Reproduce the whole listing exactly, omitting any picture it holds.

=== Materials provided ===

----------

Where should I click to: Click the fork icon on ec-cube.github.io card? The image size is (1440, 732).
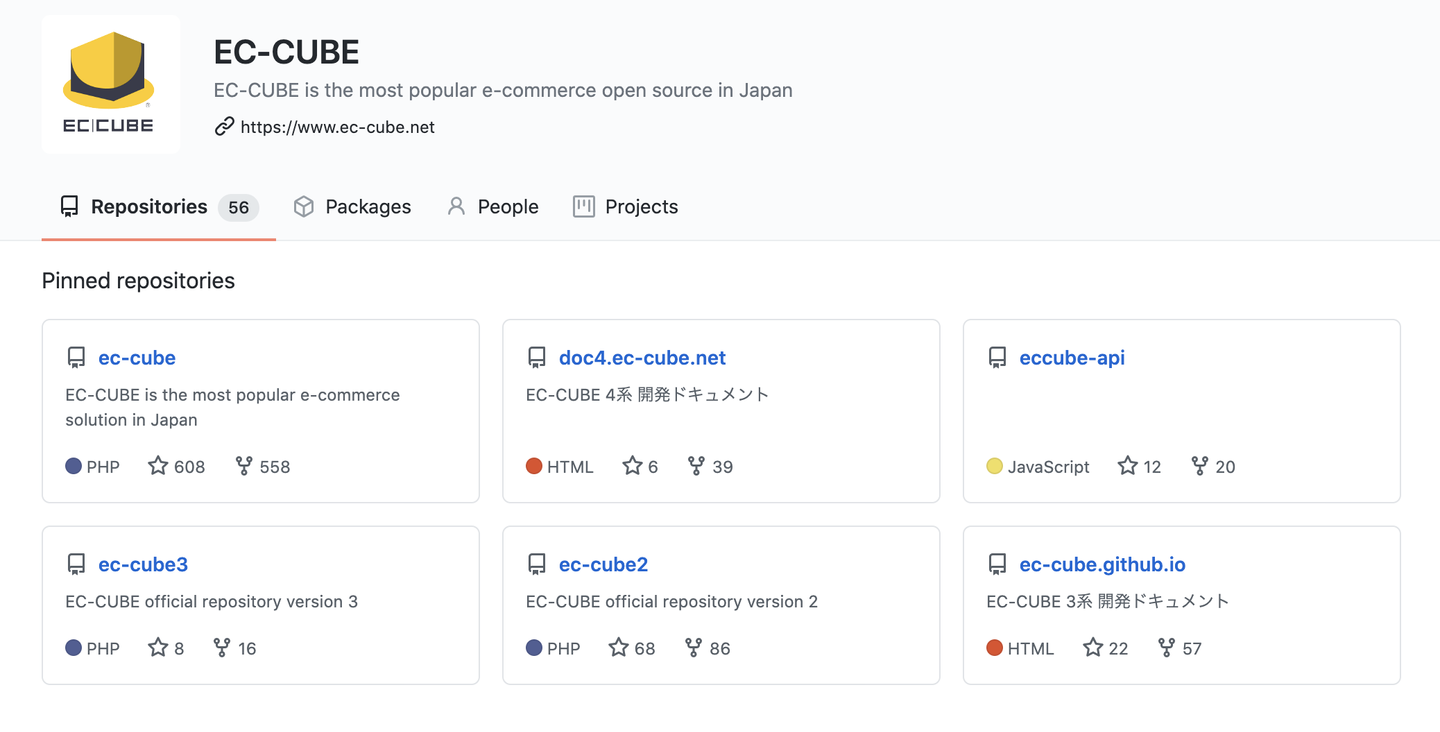click(x=1166, y=648)
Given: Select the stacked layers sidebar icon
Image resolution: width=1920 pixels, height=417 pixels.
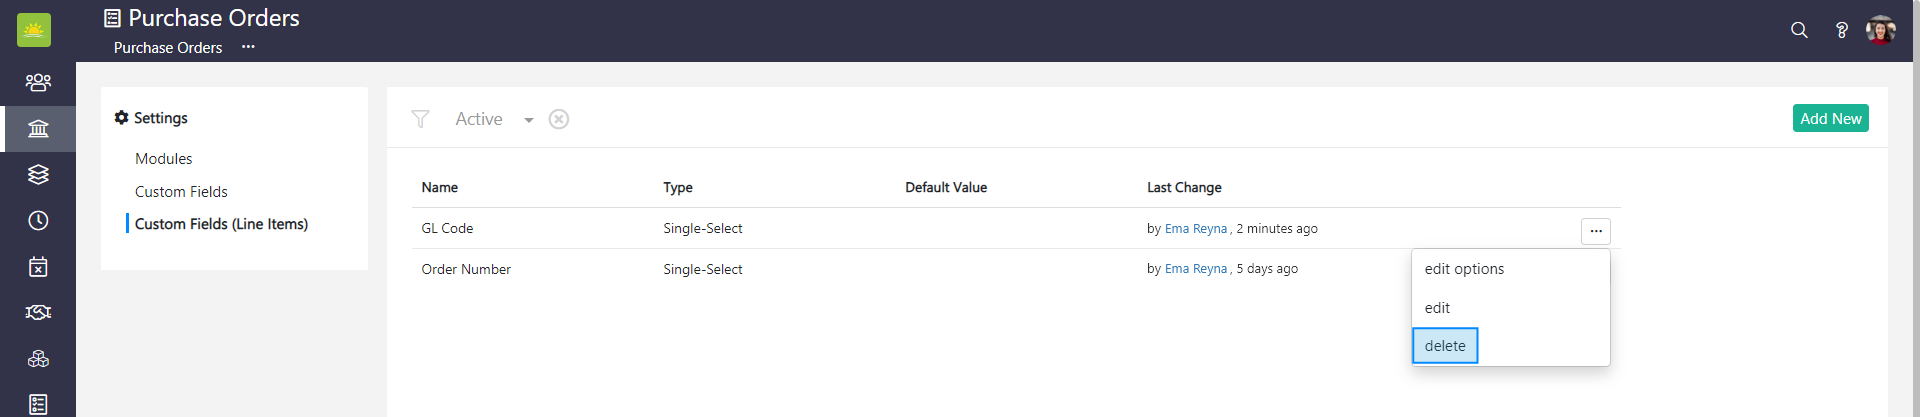Looking at the screenshot, I should pos(38,174).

----------

=== Final answer ===
Where should I click to: Click the fork icon on ec-cube.github.io card? The image size is (1440, 732).
click(x=1166, y=648)
Given: Select the stacked layers sidebar icon
Image resolution: width=1920 pixels, height=417 pixels.
Looking at the screenshot, I should pos(38,174).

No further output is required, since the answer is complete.